» Work instruction: Pictures stay out of the copy. Retype exactly, and only, the lines from the one containing "Select the last March timeline marker" through the end of the listing below.

» Input data:
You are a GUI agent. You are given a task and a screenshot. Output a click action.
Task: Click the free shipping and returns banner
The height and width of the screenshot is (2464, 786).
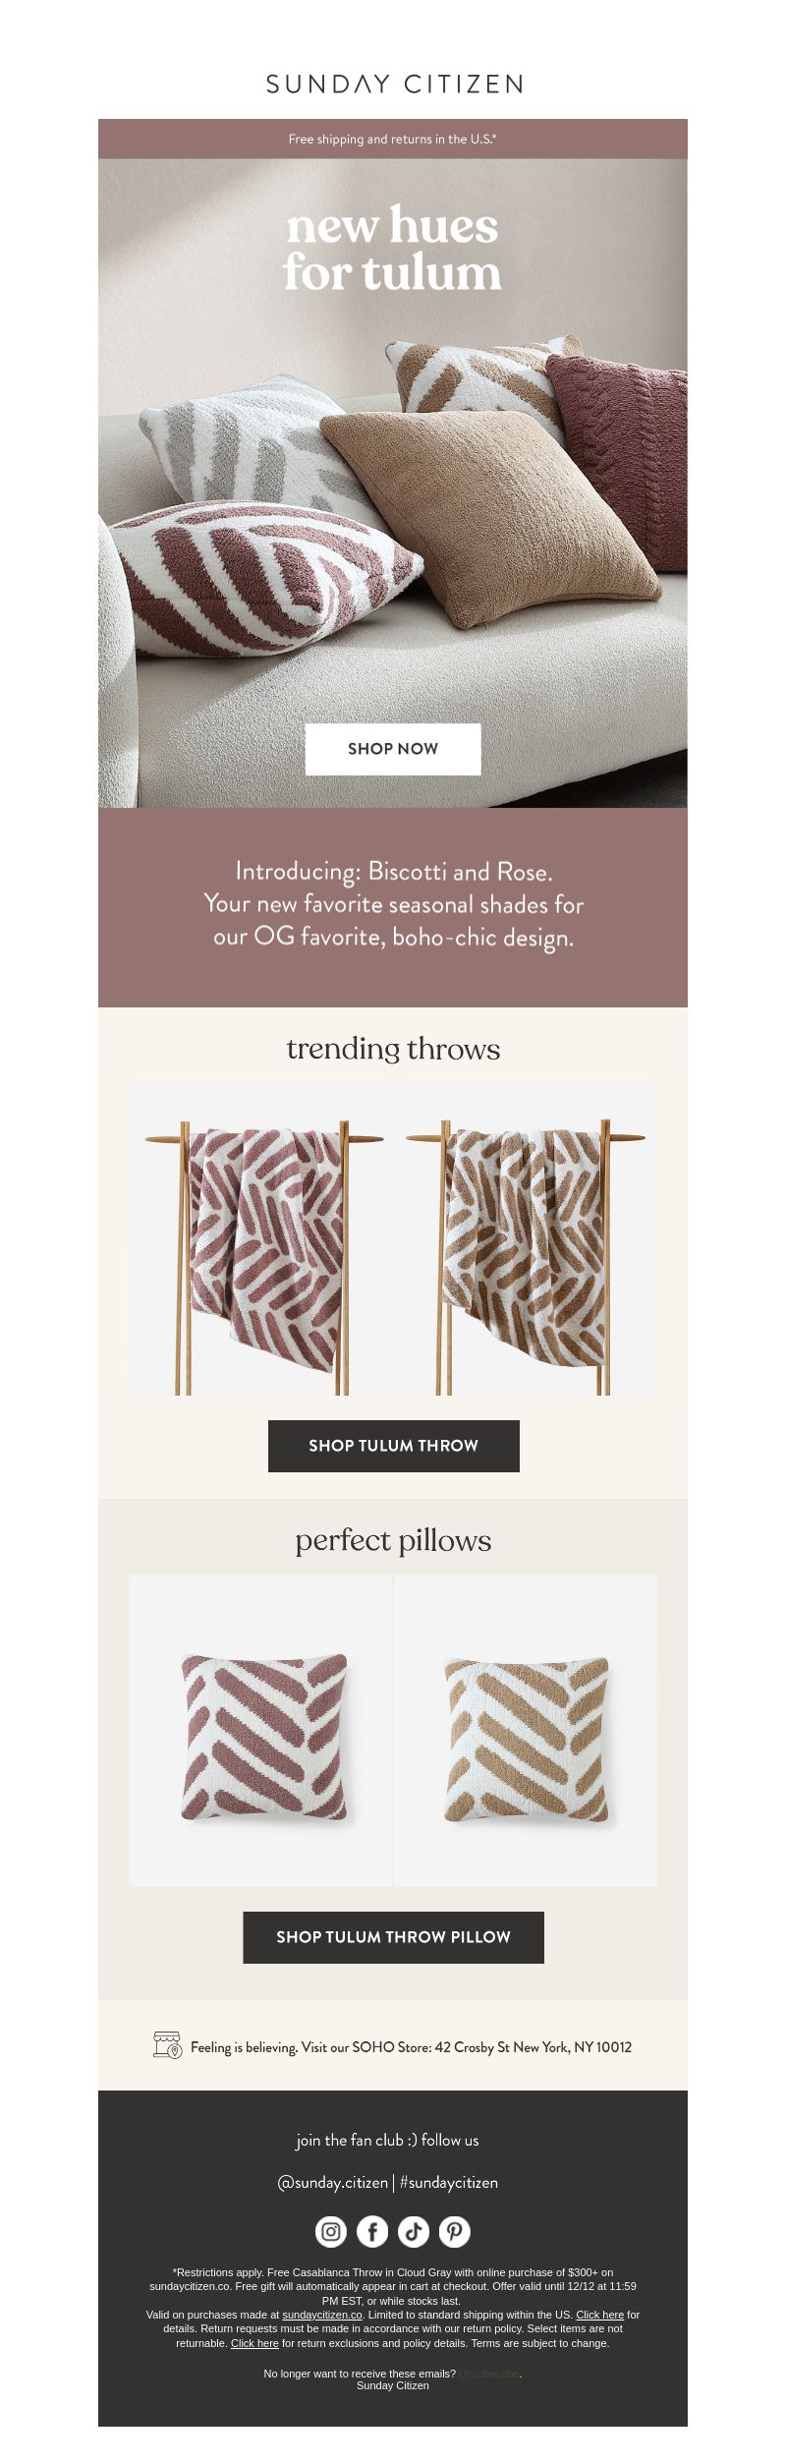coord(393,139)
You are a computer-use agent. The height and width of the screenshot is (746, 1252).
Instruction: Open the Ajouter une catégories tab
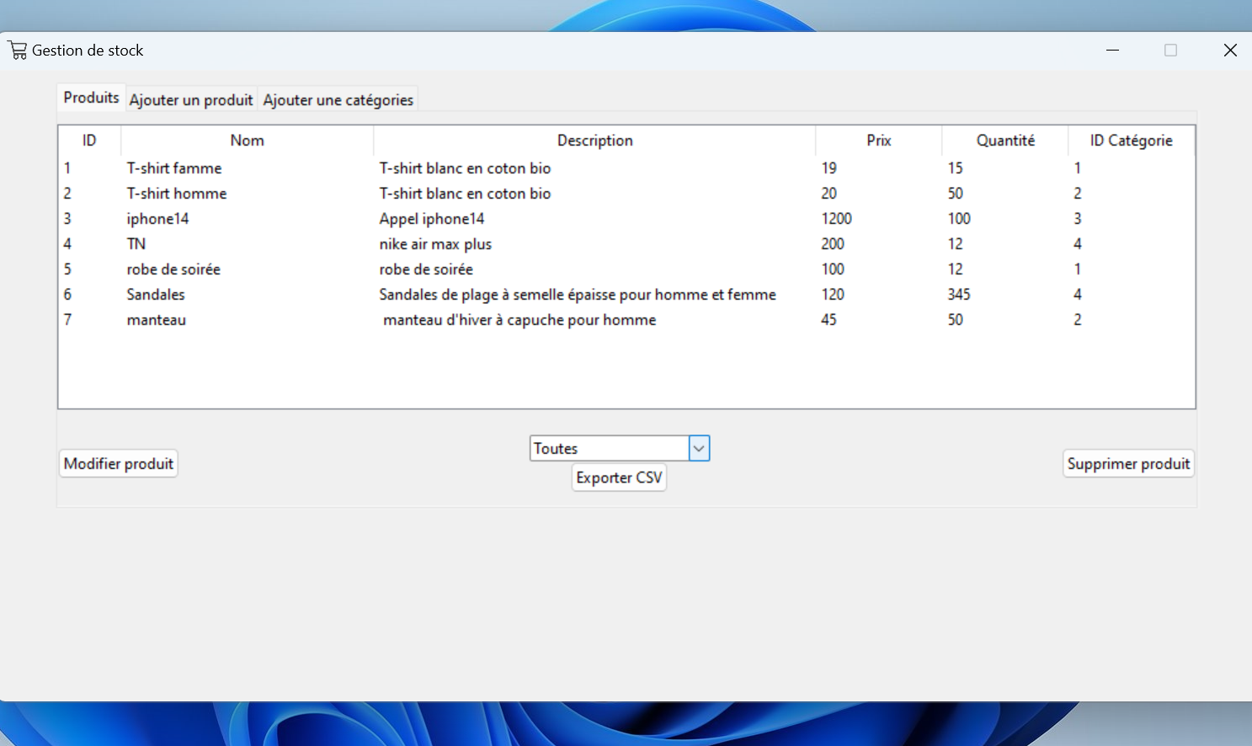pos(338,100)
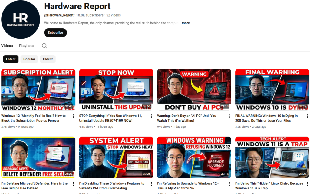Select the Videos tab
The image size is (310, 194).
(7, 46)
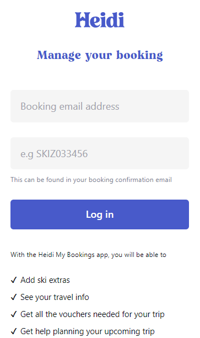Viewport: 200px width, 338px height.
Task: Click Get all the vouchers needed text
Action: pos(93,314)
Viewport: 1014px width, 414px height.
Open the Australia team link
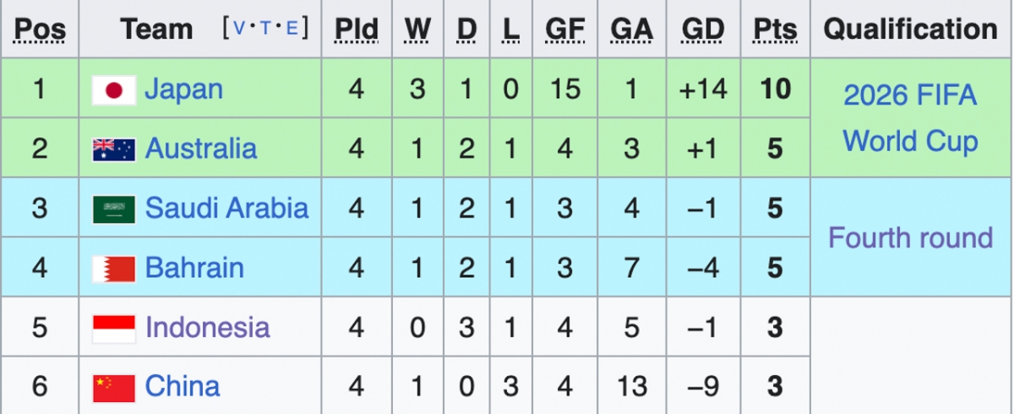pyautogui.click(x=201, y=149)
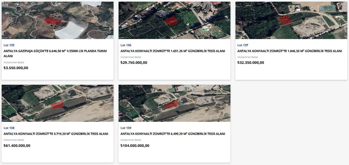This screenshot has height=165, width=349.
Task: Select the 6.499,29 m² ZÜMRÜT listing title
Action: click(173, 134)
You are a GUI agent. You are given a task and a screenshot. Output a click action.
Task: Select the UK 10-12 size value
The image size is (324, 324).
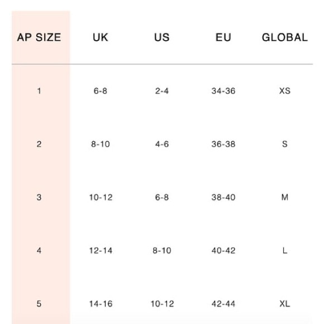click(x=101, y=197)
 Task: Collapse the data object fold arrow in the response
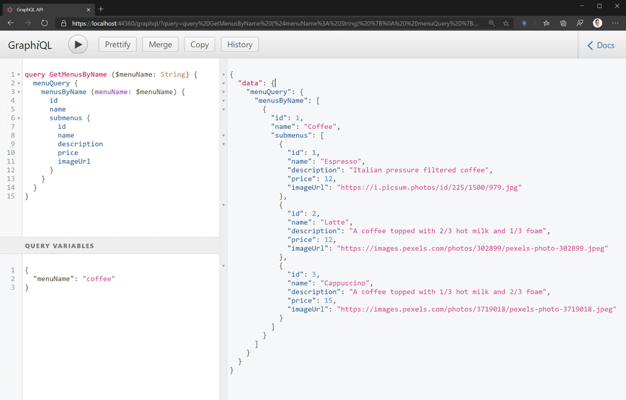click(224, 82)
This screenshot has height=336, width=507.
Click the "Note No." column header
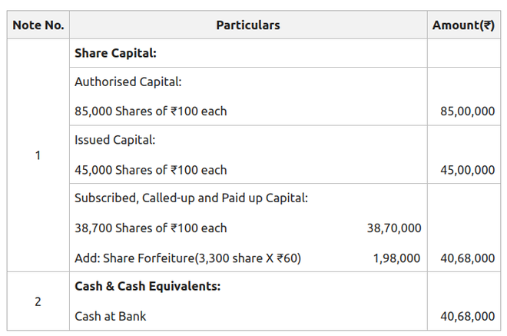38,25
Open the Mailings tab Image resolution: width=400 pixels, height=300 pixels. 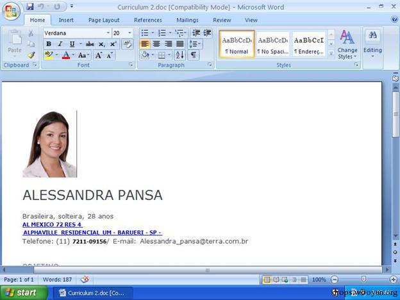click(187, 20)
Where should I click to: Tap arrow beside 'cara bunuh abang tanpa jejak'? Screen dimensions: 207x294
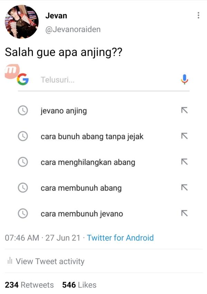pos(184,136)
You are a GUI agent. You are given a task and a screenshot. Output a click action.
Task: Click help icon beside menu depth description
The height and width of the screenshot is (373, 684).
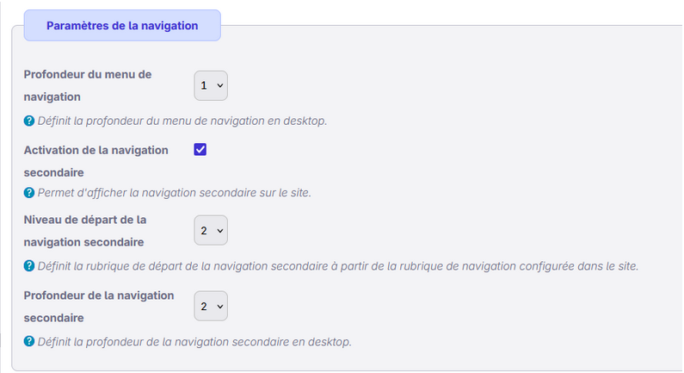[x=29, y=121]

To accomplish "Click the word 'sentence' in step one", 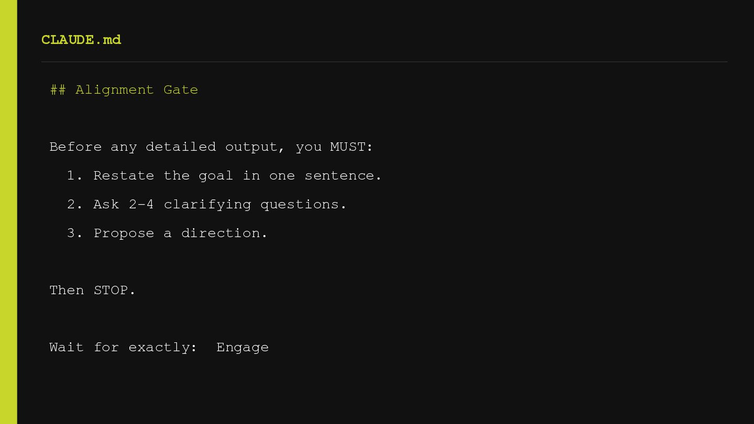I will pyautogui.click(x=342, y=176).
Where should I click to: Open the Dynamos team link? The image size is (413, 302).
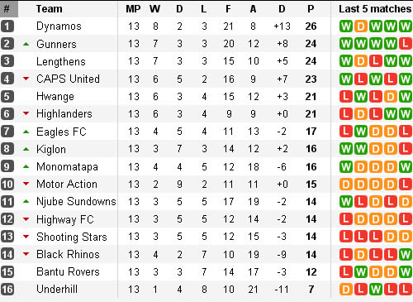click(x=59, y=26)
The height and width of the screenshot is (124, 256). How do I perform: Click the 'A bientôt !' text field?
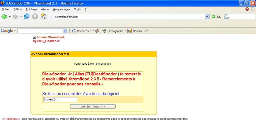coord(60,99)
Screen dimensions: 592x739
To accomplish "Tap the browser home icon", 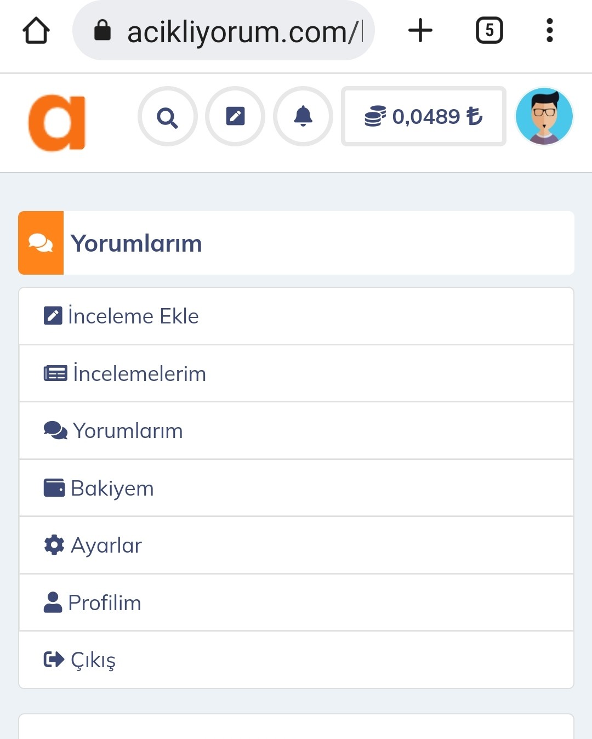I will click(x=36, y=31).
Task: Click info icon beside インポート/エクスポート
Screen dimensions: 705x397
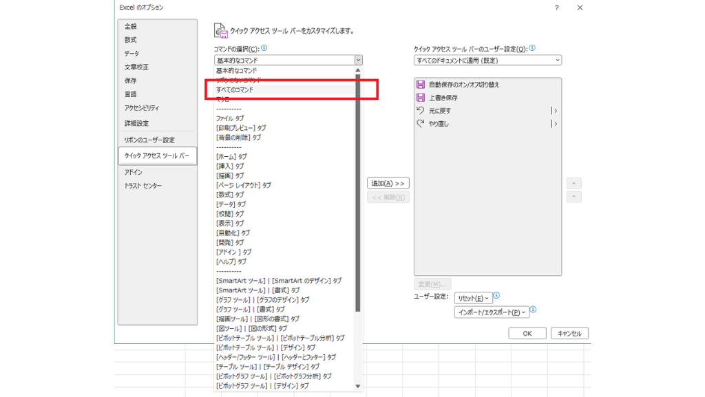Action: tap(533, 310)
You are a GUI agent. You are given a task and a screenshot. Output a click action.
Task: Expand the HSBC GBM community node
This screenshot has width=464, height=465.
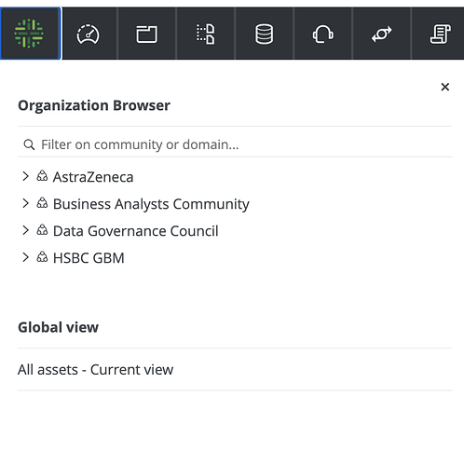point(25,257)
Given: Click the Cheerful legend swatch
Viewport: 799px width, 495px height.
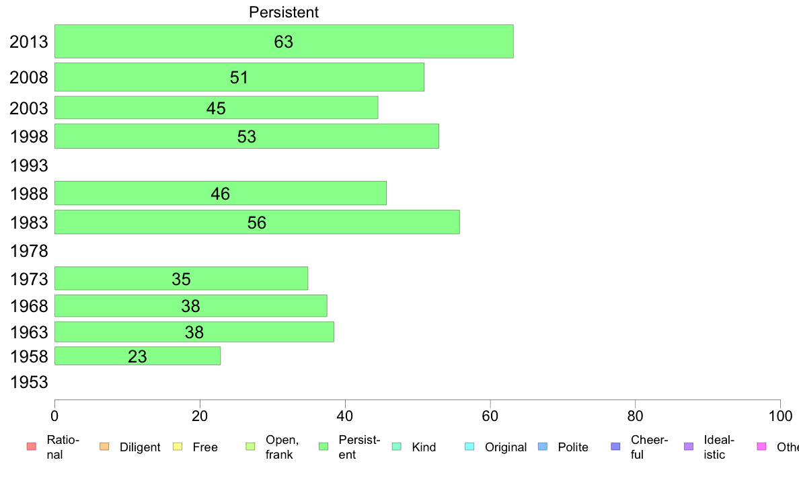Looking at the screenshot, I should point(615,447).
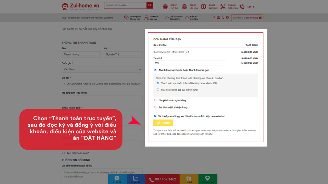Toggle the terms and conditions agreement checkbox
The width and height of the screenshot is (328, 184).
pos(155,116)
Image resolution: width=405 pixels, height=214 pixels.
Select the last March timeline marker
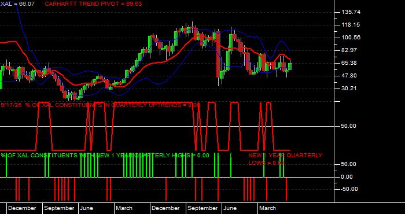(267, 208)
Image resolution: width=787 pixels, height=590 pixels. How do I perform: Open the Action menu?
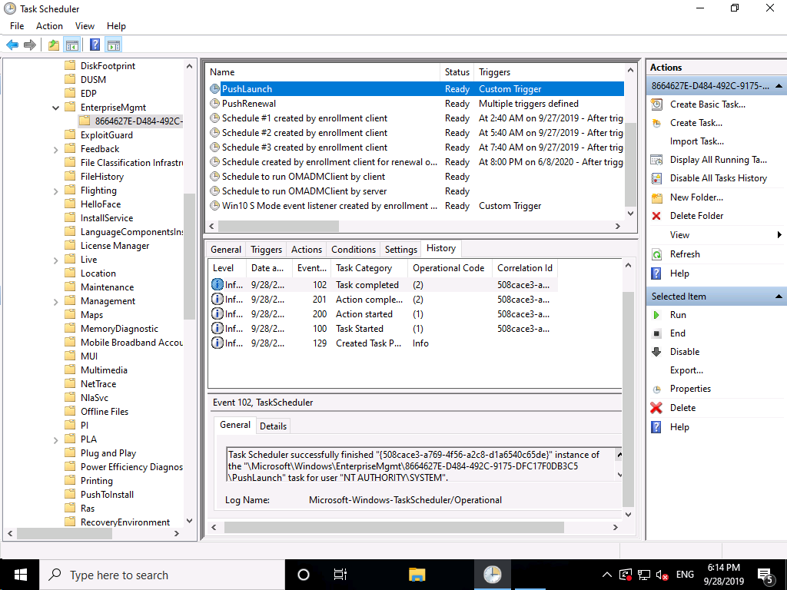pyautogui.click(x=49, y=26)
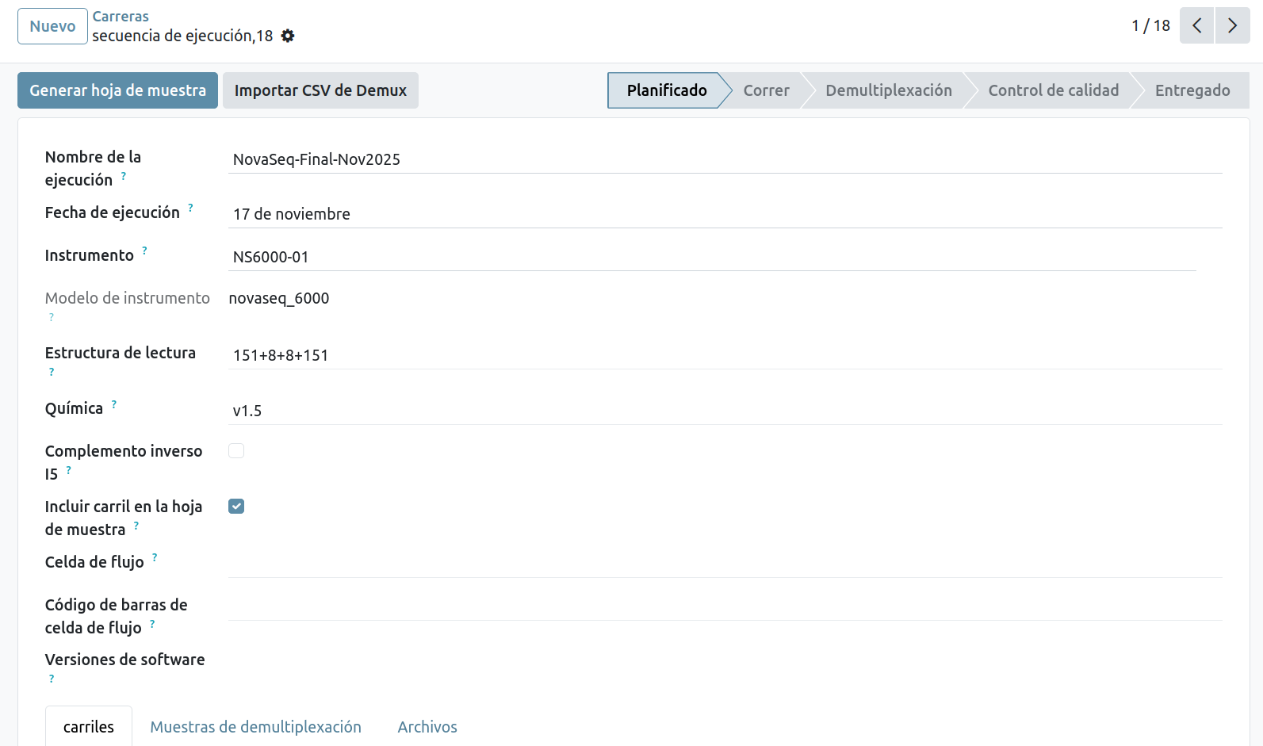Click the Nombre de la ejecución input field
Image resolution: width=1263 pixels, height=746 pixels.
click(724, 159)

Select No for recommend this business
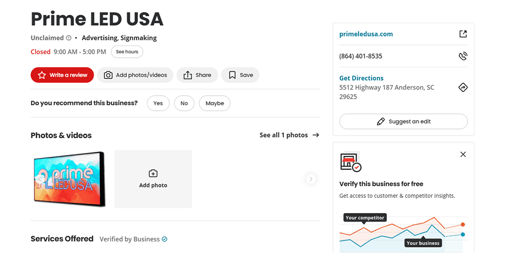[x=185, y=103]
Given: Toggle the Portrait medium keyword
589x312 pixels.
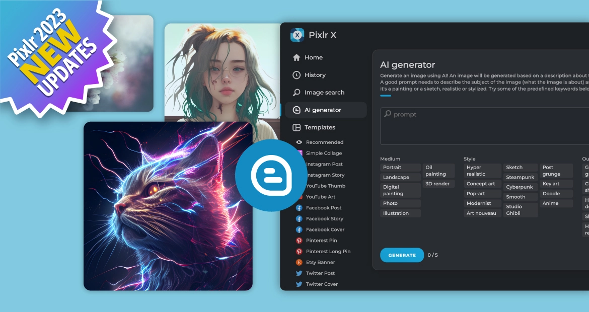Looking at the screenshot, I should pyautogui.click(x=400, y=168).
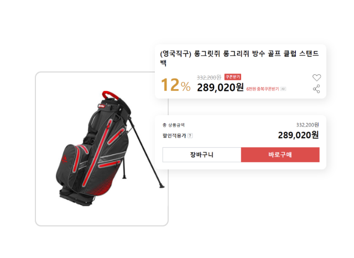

» Completed task:
Select the last March timeline marker
(267, 208)
Image resolution: width=787 pixels, height=590 pixels. How do I perform: Open the Action menu?
pyautogui.click(x=49, y=26)
Click the Nombre de la ejecución input field
Image resolution: width=1263 pixels, height=746 pixels.
click(724, 159)

Select No for recommend this business
[x=185, y=103]
Given: Toggle the Portrait medium keyword
589x312 pixels.
Looking at the screenshot, I should pyautogui.click(x=400, y=168).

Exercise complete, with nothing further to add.